Britain will veto any attempt to introduce an EU-wide financial transaction tax, Prime Minister David Cameron said today.
He said France, Germany and other countries pushing for a levy were welcome to implement it within their own borders.
But imposing a tax across the EU without similar measures being in place elsewhere in the world would hit European jobs and prosperity, he said.
French finance minister Francois Baroin has suggested France could push ahead alone with a so-called "Tobin tax" amid UK hostility.
Mr Cameron told BBC1's Andrew Marr Show: "If the French themselves want to go ahead with a transactions tax in their own country then they should be free to do so.
"We actually have stamp duty on share transactions in Britain and yet we have one of the most competitive and successful financial services markets anywhere.
"But the idea of a new European tax when you are not going to have that tax put in place in other places and so I will block it unless the rest of the world all agreed at the same time that we were all going to have some sort of tax."
Former chancellor Alistair Darling, who ran the Treasury during the 2008 financial crisis, warned of an "unmitigated disaster" in Europe after European leaders had tied themselves into a "suicide pact".
He told the Sky News Murnaghan programme: "If the eurozone crisis is not resolved, the chances are we will get recession in Europe. If you get recession in Europe, the chances are we will follow because it is such a big market.
"I think the imperative at the moment is for eurozone leaders to finally face up to the fact we have to sort out this imbalance between the rich countries and the poorer countries on the periphery of Europe.
"In 2008 we were dealing with a banking crisis which, although difficult, you can and we did deal with it.
"What we have now is doubt over the solvency of countries. It is much more wide spread.
"It does not have to be like this. If countries would act together with the same spirit as they acted in 2009 then in Europe, it would be painful, it would be slow, but at least we could begin to turn the corner and begin to get the economies growing again.
"If you don't get growth then you can't get borrowing and debt down. That's why I think the summit just before Christmas was a complete disaster because they came up with a solution that may have been appropriate a few years ago but is actually locking them into a suicide pact.
"It was a complete wasted opportunity back in December and I would like think eurozone leaders spent Christmas working on a plan that we will see shortly because it is a plan we do need to turn the corner.
"It's terribly important we are engaged in that process."
Mr Cameron tried to play down concerns Britain will end up excluded from decisions affecting the single market under a new treaty being thrashed out in Brussels.
The latest draft of a fiscal accord designed to shore up the crisis-hit eurozone specifically talks about "deeper integration in the internal market".
It also suggests EU institutions would be involved in policing tough new deficit rules.
A bid to apply new rules across the EU was vetoed by the Prime Minister last month - but Britain found itself alone among the 27 member states in remaining outside.

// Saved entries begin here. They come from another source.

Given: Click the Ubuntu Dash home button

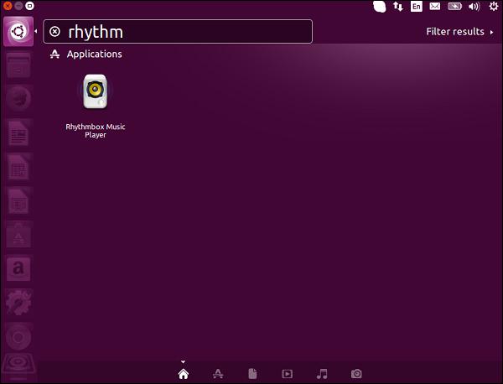Looking at the screenshot, I should tap(18, 32).
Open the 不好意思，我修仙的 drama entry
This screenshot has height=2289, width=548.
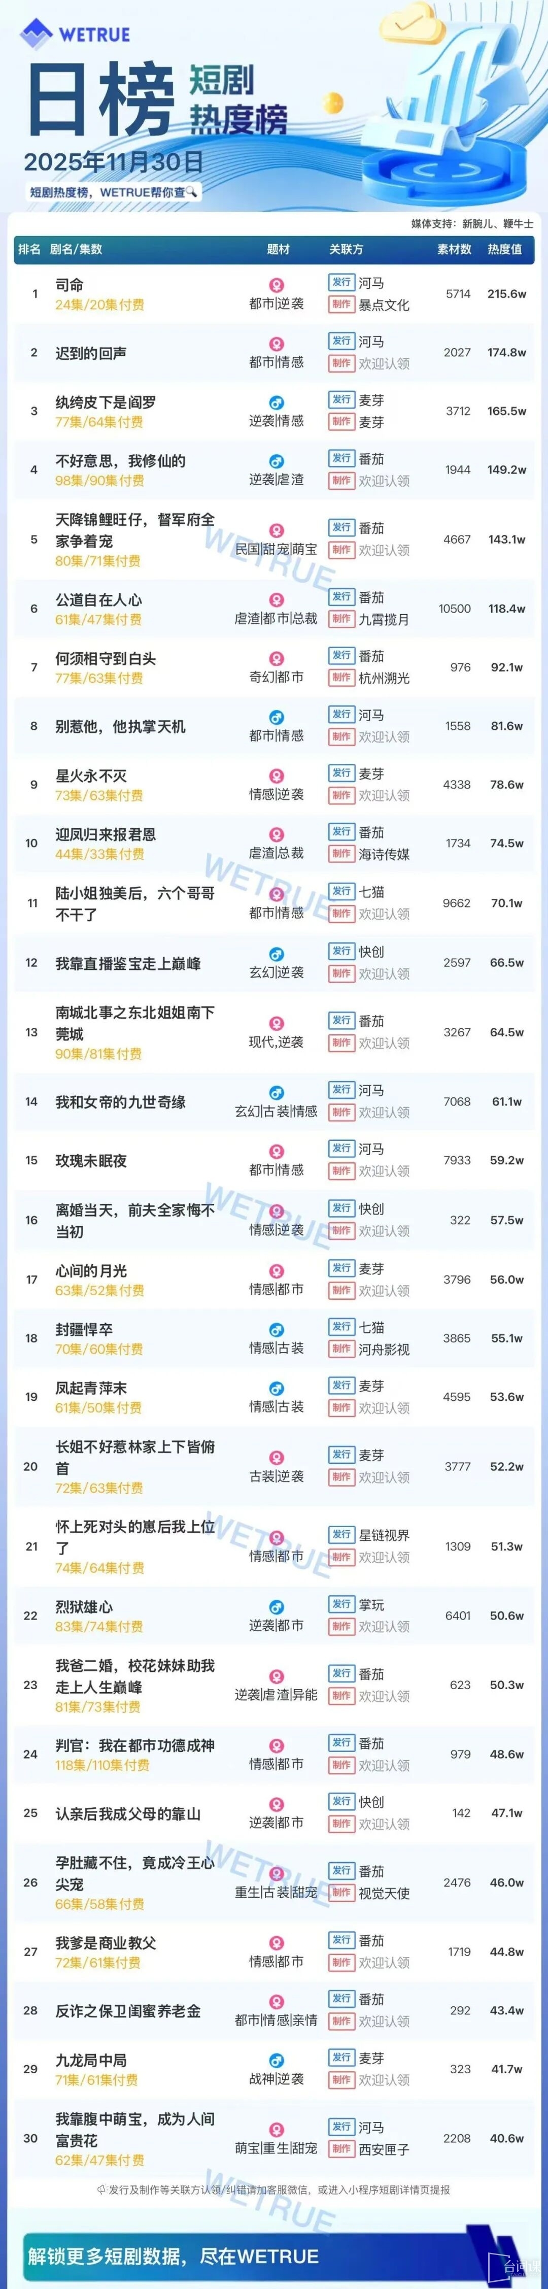point(121,461)
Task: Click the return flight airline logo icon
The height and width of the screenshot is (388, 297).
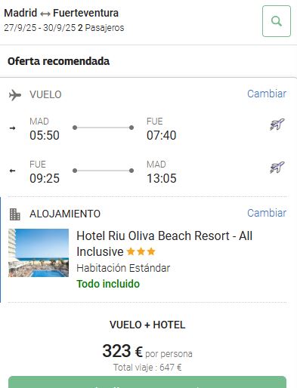Action: [x=277, y=167]
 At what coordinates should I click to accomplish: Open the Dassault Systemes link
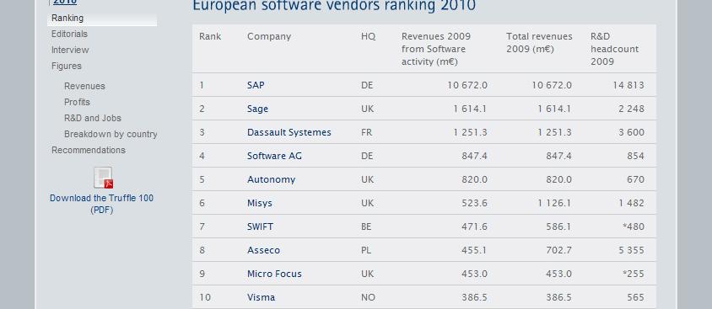pos(289,132)
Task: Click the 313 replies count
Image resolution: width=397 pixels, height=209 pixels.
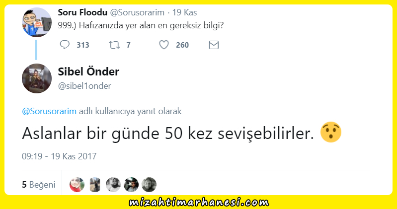Action: coord(83,45)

"The interesting thing about this new treaty that's under discussion is it says very, very clearly in Article 2 that this treaty does not supersede or interfere with or override in any way the treaties of the European Union.
"It's entirely subservient and separate to them. And that's the absolute key."
Britain remained a "committed" member of the EU, he insisted, but said he was "quite relaxed" about being outside elements that were not in the national interest.
Shadow foreign secretary Douglas Alexander said: "Contrary to what David Cameron said, the draft EU agreement explicitly mentions the single market - leaving the Prime Minister's guarantee looking increasingly threadbare.
"When jobs and growth in Britain depend on an effective resolution to the eurozone crisis, David Cameron's decision to walk away from the table is looking more and more reckless."
Pressure on Mr Cameron to agree a resolution will be heightened tomorrow when Deputy Prime Minister Nick Clegg hosts a summit of prominent Liberal politicians from across the EU.
The pro-European Lib Dem leader warned last week of a danger that "other countries seek to do things in a way that is not particularly helpful to us as a country and when we have not got a proper influence or a good voice" in the wake of the veto.
Liberal Democrat sources said the focus would be on the economy and the single market rather than institutional change but questions over Britain's future role are certain to feature.
Among those leading discussions alongside Mr Clegg will be the Dutch prime minister Mark Rutte and Olli Rehn, the European Commissioner for economic and monetary affairs.
Speaking ahead of the meeting, Mr Clegg said: "Europe is at a vital point in its history and the crucial thing for us to do is concentrate on economic growth.
"That's why I'm hosting a meeting of my Liberal colleagues from parties in government across Europe to focus on the only credible path out of the current crisis: creating jobs and boosting competitiveness.
"We will be using this opportunity to set out an ambitious agenda for reform which will help set the stage for the discussions at the next European Summit."